La delusione dell'Italia in Bosnia (Foto ANSA)
Alla vigilia della sfida decisiva contro la Bosnia per la qualificazione ai Mondiali, nello spogliatoio della Nazionale italiana è stata avanzata una richiesta che è ora la causa di un’accesa polemica. A svelare il retroscena è Repubblica, secondo cui alcuni giocatori avrebbero chiesto alla Figc un premio di circa 300mila euro in caso di accesso al torneo. Una richiesta giudicata fuori luogo, soprattutto per tempi e contesto, e che avrebbe contribuito ad alimentare un clima già teso.
L’intervento del ct Gennaro Gattuso sarebbe stato decisivo, stando a questa ricostruzione, per spegnere la discussione: prima bisognava guadagnarsi la qualificazione sul campo, ma la partita ha avuto un epilogo negativo e nel post-gara è emerso tutto lo sconforto del gruppo. Il portiere Gianluigi Donnarumma è apparso distrutto, solo Spinazzola ha parlato pubblicamente, ed è apparso visibilmente commosso.
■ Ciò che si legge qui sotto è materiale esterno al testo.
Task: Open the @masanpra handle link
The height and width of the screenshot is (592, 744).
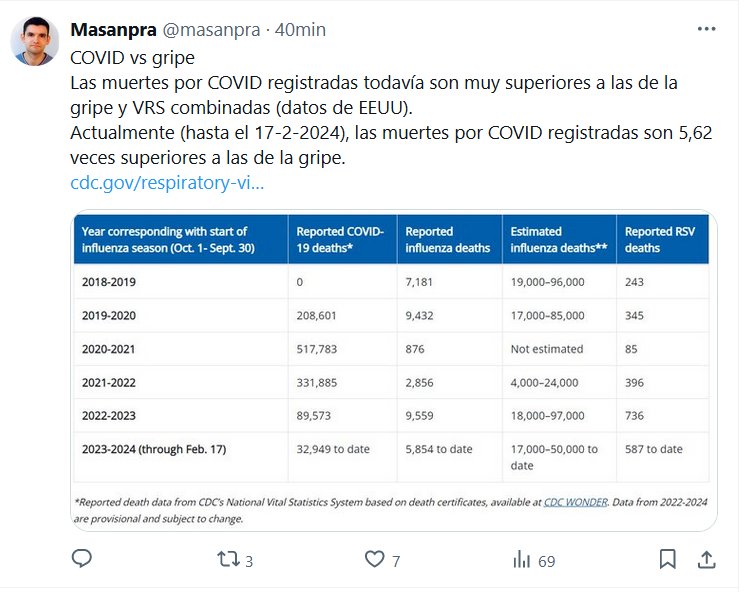Action: pos(206,29)
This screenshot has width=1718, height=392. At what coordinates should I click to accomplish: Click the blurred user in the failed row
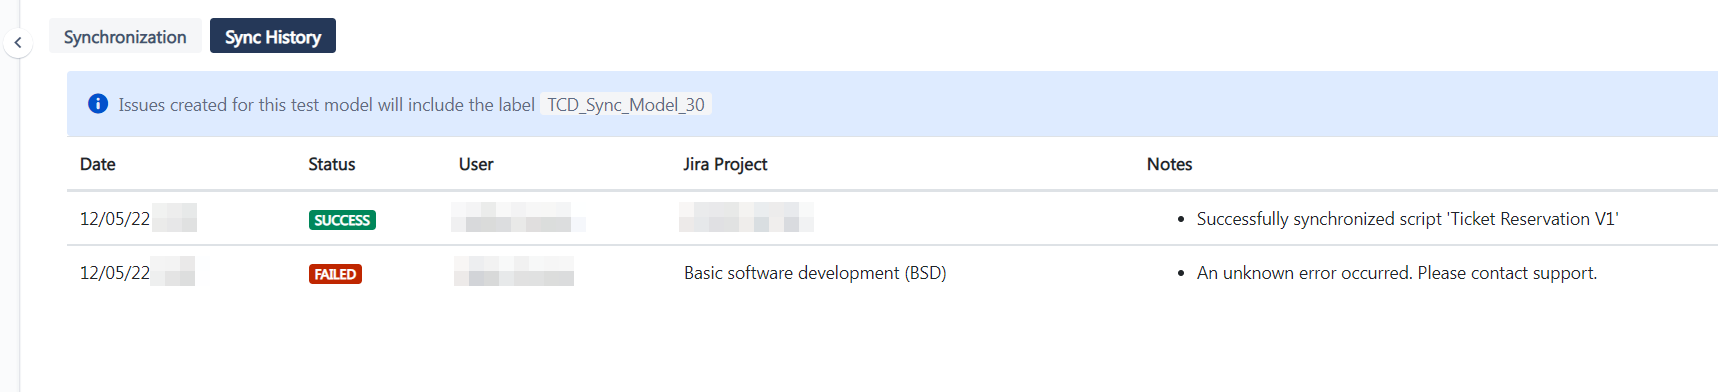pos(514,271)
Il silenzio degli altri ha raccontato meglio di ogni parola il peso dell’ennesima esclusione dai Mondiali.
Prima dello scioglimento del ritiro, alcuni giocatori hanno chiesto a Gattuso di restare, ma il tecnico ha confermato le dimissioni, ma intanto il caso del premio è diventato il simbolo di una squadra che si è presentata all’appuntamento decisivo senza compattezza e lucidità , maturando alla fine un doppio fallimento: niente qualificazione e un clima interno che solleva interrogativi sul futuro della Nazionale.